Припомнились мне газетные статьи, всерьез трактовавшие потешный вопрос. За их патриотическим букетом и пафосом чувствовалось неприкрытое мазурничество, в лучших случаях — ноздревщина, — и как-то невольно думалось, что все это — нарочно, в шутку, отнюдь не всерьез. Однако — оказывается — потеха-то потехой, а кое-кому и не до смеха…
* * *
Вон выходит на крыльцо Иван Самойлыч, учитель, в старой форменной фуражке с полинявшим околышем и в ватном сером пиджаке. Как и полагается сельскому учителю — человек вида тощего, поджарого и покорного судьбе…
Это — мой старый товарищ по гимназии. Курса в ней он не кончил и в книге судеб ему было определено педагогическое поприще на самой нижней ступени. Кажется, уже около двадцати лет он смиренно несет свой крест.

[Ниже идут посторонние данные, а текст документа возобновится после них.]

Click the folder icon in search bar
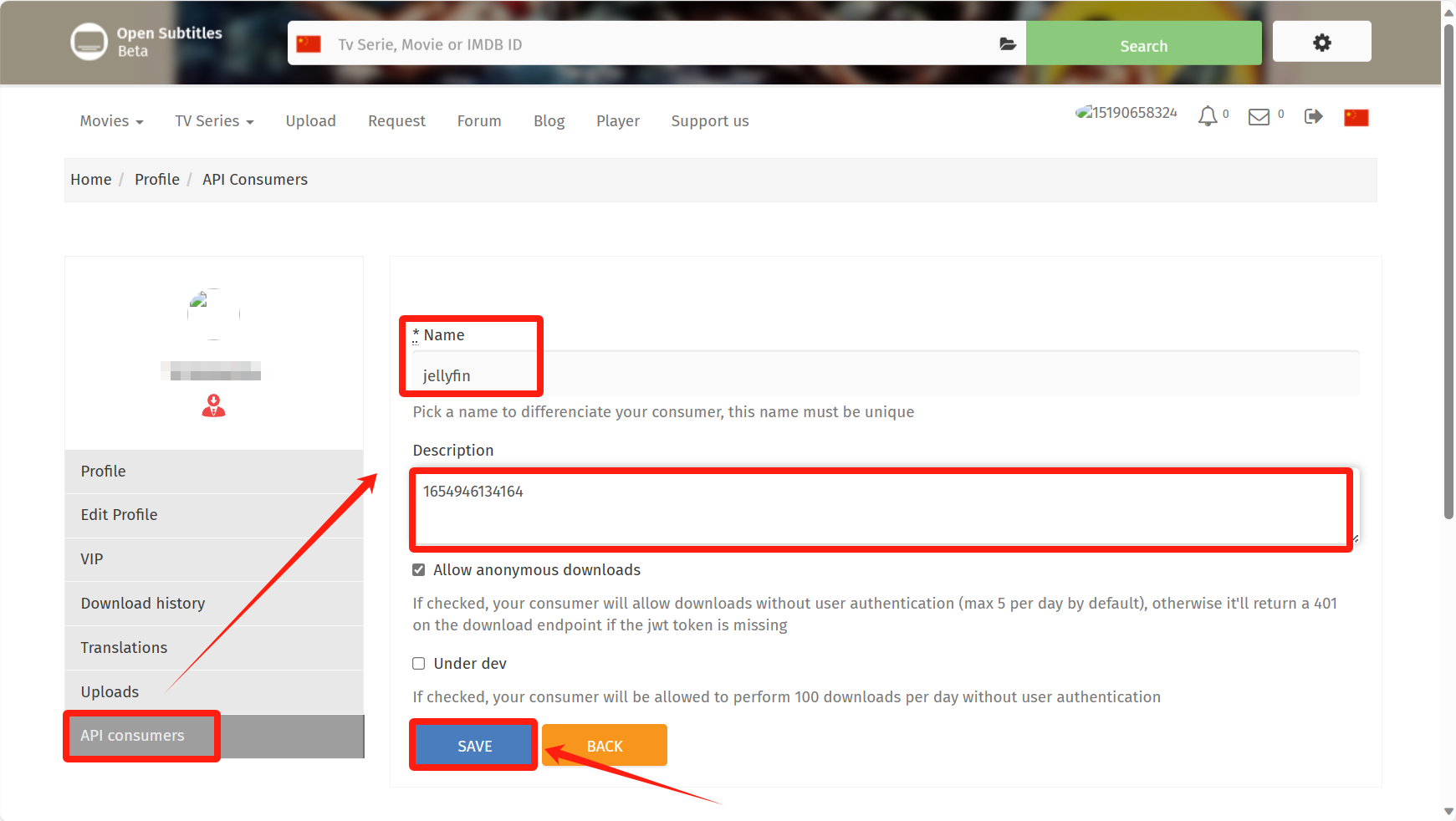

При встречах мы редко вспоминаем с ним гимназию — не очень веселые были годы нашего отрочества и юности, — большей частью мы спорим о бессмертии души. Очень огорчает Самойлыча, что я не совсем тверд в христианском учении, и он настойчиво, как плотничья пила, зудит мне в уши:
— Душа сотворена Богом бессмертной — какие же тут могут быть сомнения? Может, вы и в существование ангелов не верите? Этак, пожалуй, все можно отрицать…
Сегодня, впрочем, он не подымает обычного спора и, поздоровавшись — говорит просто и буднично:
— Баранину сейчас жарил на керосинке… Все не клеится никак без жены… А жену выписать — с кем дети там останутся? Ведь трое уж в гимназии учатся! Вот умудритесь-ка из двадцати пяти целковеньких-то в месяц и детей просодержать, и самому пропитаться…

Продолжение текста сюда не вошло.